## Problem requirements
Give again every line from the one with "You are a computer-use" through the last line of the data, exactly, and leave out the lines before it.
*** Dataset excerpts ***
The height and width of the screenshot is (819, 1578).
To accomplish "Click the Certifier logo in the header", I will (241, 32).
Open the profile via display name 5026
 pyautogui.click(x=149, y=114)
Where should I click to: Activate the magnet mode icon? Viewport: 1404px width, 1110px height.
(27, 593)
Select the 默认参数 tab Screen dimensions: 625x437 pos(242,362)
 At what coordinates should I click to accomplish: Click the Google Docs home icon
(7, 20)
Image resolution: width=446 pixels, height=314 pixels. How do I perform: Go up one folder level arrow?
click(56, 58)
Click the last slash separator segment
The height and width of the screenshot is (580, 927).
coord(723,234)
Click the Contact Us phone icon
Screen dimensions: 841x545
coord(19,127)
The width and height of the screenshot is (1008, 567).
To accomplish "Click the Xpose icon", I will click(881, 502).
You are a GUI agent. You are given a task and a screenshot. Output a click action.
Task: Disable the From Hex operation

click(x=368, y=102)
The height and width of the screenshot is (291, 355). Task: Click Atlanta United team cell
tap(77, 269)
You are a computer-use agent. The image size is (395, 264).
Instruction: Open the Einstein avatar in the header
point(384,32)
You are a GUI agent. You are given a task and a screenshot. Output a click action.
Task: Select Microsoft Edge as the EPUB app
*** End of Dataset excerpts ***
## Answer space
You are a computer-use agent. The image size is (395, 264).
Instruction: Open the Einstein avatar in the header
point(384,32)
You are a GUI agent. You are given a task and a screenshot. Output a click action.
Task: Select Microsoft Edge as the EPUB app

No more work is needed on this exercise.